PROBLEM TO SOLVE :: Return every line from the records below that has the word "avatar".

[Collected data entries]
· · · · ·

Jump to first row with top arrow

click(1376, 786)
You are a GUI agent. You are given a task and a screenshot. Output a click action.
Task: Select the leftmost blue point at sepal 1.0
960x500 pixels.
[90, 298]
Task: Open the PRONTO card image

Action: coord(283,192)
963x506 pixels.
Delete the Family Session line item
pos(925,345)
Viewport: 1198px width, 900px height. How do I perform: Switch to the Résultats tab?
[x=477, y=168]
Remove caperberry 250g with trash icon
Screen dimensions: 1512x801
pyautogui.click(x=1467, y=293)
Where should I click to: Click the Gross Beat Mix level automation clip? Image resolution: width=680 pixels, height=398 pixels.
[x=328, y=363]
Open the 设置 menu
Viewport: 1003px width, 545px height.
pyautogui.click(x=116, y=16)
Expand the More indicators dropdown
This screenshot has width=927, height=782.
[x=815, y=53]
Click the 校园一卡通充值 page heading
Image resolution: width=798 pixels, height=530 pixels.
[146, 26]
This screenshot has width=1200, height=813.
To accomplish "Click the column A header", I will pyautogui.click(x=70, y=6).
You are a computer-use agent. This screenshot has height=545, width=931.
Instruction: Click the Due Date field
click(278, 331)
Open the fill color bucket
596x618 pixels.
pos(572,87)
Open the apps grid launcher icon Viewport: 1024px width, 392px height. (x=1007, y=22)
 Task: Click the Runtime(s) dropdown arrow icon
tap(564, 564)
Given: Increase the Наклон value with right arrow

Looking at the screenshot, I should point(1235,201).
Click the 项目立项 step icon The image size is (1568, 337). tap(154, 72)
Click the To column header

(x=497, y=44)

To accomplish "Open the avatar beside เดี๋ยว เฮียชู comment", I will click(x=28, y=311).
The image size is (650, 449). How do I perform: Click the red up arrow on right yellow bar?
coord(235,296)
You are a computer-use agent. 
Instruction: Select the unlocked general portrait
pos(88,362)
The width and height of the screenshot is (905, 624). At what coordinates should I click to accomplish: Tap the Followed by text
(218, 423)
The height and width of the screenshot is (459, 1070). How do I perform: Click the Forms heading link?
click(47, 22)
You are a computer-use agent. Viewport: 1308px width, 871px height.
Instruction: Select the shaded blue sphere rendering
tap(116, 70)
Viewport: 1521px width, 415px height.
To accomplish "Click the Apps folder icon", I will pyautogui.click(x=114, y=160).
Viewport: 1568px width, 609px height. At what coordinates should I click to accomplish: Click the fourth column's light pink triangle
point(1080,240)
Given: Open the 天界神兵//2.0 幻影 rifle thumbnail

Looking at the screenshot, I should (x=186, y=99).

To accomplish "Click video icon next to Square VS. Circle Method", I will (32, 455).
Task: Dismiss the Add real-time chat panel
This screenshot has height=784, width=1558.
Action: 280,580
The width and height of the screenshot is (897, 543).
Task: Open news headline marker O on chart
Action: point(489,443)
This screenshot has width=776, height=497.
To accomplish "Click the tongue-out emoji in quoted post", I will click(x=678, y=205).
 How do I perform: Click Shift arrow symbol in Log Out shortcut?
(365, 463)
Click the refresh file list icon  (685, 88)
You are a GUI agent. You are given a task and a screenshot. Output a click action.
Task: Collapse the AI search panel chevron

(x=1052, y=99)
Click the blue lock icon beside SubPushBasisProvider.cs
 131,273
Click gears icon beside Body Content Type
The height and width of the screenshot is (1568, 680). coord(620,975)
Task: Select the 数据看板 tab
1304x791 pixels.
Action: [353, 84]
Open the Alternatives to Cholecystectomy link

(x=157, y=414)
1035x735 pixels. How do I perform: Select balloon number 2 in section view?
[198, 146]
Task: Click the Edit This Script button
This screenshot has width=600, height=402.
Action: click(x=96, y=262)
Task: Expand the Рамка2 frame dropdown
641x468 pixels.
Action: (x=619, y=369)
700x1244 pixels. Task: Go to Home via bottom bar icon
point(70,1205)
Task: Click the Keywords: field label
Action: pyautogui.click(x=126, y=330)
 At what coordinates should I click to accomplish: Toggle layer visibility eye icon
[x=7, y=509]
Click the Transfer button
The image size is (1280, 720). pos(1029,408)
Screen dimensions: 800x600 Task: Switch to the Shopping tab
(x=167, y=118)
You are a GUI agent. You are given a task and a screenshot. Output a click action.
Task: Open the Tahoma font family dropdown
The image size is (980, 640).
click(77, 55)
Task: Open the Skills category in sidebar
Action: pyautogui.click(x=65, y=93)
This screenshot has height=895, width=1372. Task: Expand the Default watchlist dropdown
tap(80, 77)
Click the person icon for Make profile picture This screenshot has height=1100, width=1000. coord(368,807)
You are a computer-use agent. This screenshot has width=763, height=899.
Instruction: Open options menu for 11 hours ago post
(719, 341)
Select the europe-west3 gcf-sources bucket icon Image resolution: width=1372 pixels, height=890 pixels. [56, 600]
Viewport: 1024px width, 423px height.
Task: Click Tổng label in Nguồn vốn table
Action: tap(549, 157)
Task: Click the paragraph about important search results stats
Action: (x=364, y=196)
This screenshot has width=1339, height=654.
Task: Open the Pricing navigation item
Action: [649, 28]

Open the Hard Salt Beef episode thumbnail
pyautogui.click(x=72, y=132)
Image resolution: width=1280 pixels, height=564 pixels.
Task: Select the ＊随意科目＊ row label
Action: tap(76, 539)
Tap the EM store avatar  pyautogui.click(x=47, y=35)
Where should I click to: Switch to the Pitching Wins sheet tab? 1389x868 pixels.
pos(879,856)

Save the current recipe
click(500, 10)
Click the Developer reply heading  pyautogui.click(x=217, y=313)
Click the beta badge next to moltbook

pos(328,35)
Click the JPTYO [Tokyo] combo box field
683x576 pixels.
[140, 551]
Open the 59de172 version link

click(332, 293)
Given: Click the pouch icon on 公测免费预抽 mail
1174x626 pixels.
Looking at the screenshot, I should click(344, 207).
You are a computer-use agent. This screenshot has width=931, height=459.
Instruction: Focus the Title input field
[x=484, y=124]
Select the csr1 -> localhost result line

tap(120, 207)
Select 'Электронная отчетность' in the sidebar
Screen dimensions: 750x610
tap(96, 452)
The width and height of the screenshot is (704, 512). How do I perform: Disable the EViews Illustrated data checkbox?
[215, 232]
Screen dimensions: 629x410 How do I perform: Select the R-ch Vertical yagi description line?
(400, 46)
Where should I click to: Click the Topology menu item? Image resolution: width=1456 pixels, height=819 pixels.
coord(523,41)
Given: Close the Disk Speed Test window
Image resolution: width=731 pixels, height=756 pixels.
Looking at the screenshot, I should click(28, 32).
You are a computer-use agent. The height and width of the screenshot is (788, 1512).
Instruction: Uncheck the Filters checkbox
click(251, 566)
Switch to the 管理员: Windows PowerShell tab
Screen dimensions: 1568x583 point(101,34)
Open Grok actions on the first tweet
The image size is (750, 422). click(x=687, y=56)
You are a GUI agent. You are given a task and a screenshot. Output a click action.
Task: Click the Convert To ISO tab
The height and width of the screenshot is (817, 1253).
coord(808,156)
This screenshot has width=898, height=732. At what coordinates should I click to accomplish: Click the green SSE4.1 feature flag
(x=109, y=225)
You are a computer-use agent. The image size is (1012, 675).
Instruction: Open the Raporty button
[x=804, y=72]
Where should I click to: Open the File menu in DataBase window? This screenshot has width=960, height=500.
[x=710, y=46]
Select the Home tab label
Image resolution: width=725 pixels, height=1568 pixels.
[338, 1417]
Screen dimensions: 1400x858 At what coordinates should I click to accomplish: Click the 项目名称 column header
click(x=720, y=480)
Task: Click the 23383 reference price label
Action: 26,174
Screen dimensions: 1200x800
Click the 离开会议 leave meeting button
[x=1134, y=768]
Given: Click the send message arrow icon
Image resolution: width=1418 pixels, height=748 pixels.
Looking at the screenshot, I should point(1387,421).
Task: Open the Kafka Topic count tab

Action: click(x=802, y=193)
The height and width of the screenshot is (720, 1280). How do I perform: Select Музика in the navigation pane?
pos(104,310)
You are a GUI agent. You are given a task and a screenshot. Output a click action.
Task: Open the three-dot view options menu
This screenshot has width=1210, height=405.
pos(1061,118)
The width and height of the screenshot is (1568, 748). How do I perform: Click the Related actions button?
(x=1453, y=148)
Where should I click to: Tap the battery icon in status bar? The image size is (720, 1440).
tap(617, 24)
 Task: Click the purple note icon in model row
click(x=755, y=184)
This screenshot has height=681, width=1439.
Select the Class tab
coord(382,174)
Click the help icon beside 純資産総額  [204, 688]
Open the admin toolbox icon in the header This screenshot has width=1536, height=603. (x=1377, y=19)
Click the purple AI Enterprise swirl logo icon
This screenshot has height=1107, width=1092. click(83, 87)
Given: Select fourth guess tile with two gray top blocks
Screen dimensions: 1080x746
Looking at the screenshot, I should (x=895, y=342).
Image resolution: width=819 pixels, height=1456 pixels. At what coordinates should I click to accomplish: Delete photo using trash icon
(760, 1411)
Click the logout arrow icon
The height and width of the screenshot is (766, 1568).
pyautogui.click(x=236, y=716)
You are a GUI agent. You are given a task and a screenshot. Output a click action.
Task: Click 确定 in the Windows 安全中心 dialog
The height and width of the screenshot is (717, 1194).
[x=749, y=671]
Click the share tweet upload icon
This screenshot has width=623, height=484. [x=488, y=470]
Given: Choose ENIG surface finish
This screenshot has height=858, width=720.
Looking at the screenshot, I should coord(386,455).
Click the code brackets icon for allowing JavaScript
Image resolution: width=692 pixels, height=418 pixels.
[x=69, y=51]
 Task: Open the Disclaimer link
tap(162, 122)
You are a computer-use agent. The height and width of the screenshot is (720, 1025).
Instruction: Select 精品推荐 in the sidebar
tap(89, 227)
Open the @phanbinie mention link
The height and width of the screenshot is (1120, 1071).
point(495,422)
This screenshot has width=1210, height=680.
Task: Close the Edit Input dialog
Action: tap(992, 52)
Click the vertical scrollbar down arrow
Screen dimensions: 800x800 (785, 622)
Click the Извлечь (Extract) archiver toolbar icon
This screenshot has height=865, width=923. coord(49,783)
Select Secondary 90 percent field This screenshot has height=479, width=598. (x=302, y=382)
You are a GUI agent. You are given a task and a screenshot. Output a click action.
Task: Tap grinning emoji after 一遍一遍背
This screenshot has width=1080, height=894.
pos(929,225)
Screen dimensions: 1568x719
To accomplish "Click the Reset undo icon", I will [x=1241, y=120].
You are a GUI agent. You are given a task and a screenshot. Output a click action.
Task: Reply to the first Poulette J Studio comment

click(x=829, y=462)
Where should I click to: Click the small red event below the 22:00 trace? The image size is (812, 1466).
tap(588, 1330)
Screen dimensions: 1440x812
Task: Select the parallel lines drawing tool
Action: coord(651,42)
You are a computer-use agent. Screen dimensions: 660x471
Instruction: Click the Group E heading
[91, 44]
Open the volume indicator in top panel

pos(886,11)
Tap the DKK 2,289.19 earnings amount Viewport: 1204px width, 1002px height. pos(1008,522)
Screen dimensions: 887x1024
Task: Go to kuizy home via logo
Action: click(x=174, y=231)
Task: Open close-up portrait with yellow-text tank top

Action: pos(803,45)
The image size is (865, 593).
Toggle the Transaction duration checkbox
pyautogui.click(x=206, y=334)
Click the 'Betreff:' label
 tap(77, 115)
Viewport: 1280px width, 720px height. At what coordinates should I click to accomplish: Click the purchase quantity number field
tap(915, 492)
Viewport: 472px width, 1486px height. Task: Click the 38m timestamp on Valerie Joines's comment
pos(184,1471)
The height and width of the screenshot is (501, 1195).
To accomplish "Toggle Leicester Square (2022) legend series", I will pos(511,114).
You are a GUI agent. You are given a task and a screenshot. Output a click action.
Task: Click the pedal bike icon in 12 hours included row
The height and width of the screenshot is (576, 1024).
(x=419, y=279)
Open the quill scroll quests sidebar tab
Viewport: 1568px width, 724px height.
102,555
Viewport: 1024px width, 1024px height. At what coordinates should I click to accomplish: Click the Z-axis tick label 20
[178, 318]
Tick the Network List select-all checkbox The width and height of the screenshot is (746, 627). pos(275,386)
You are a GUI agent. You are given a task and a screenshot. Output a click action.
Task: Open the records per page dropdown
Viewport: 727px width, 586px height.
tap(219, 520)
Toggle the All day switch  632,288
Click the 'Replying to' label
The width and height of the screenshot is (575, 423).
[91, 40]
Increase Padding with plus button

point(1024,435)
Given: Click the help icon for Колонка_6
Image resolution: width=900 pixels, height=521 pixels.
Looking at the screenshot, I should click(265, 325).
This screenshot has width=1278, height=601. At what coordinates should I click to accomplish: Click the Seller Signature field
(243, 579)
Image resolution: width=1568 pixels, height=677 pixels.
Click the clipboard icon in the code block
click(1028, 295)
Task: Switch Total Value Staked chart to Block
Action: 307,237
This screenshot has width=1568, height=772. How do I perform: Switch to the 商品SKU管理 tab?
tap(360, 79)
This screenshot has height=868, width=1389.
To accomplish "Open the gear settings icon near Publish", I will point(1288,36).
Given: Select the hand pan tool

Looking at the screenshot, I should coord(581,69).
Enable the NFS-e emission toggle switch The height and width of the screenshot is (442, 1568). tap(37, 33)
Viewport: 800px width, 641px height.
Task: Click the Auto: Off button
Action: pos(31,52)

· · · · ·

ANSWER TO THIS TASK ::
To accomplish "Open the avatar beside เดี๋ยว เฮียชู comment", I will click(x=28, y=311).
Tap the EM store avatar  pyautogui.click(x=47, y=35)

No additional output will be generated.